Listing -
----
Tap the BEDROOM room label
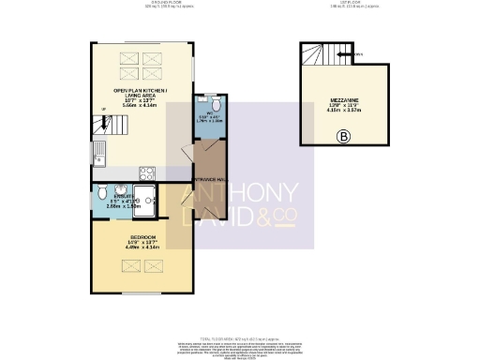(x=142, y=237)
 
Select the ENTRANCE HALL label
(x=207, y=178)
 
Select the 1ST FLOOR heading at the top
(x=338, y=4)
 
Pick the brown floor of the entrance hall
(x=207, y=159)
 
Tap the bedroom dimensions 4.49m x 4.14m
(x=142, y=248)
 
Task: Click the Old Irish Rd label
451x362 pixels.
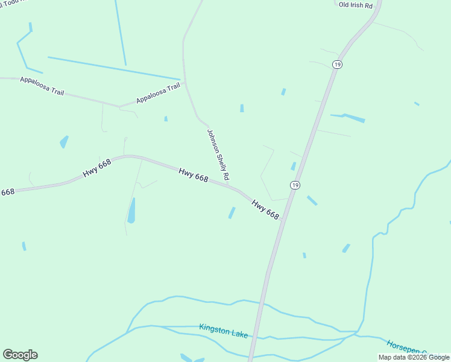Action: pyautogui.click(x=356, y=5)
----
Short task -
Recast the listing above as a numbered list with the blank lines dropped, and leave the pictures out.

Solution for this task -
1. Tap the BEDROOM room label
2. (x=142, y=237)
3. Select the ENTRANCE HALL label
4. (x=207, y=178)
5. Select the 1ST FLOOR heading at the top
6. (x=338, y=4)
7. Pick the brown floor of the entrance hall
8. (x=207, y=159)
9. Tap the bedroom dimensions 4.49m x 4.14m
10. (x=142, y=248)
11. Task: Click the Old Irish Rd label
12. 451x362 pixels.
13. Action: pyautogui.click(x=356, y=5)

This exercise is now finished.